- _Exercise description_: Copy every line of the records below where the word "height" occurs.

- _Supplied data_:
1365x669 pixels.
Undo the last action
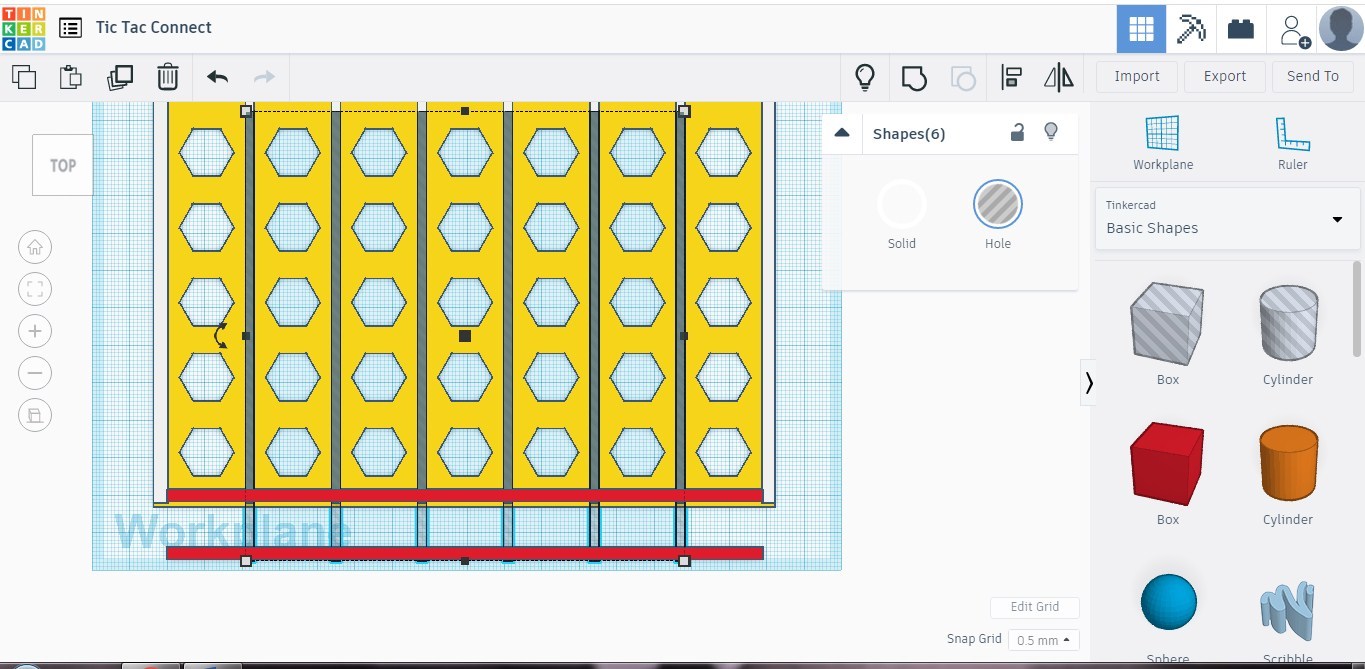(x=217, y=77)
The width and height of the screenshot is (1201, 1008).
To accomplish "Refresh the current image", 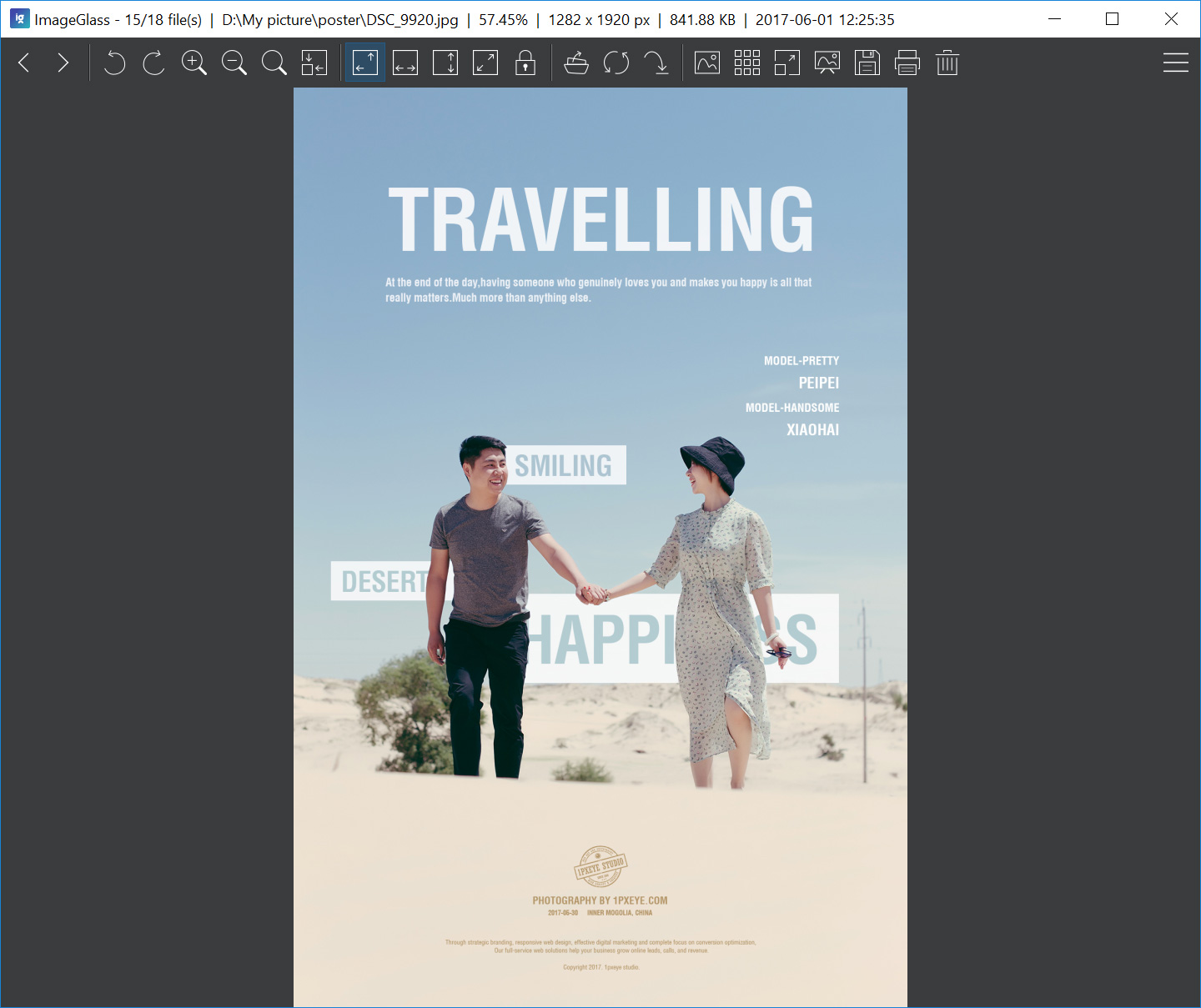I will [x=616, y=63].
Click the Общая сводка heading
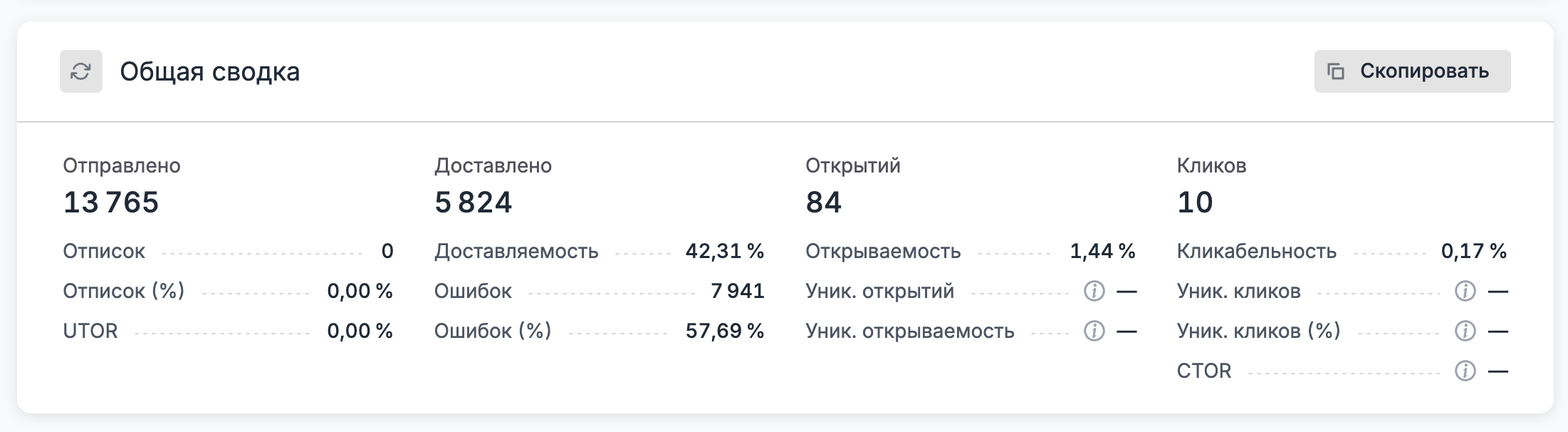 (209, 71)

==

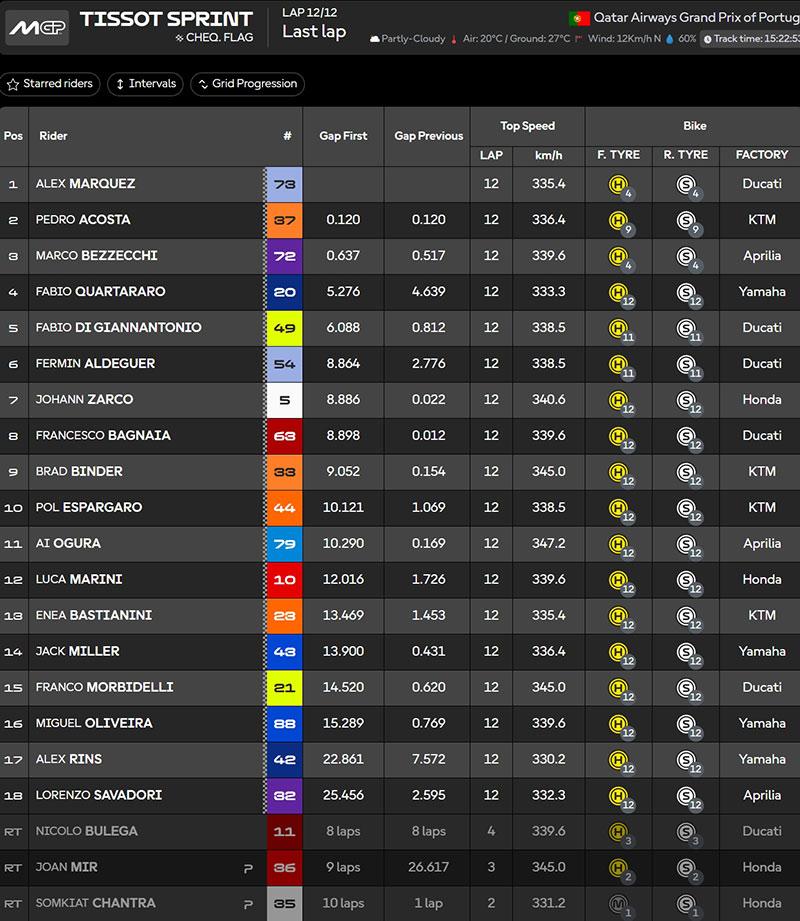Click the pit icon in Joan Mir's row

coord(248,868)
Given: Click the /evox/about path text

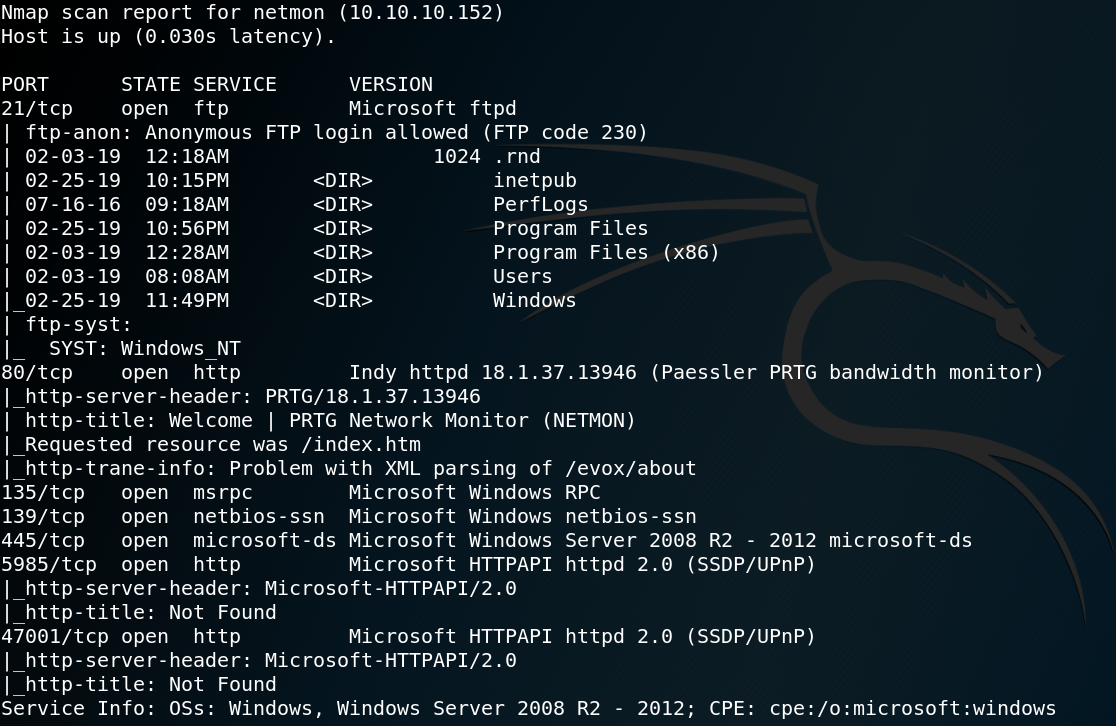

* * *

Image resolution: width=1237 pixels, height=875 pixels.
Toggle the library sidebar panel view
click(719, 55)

- _Problem solution_:
The width and height of the screenshot is (1201, 1008).
Image resolution: width=1237 pixels, height=875 pixels.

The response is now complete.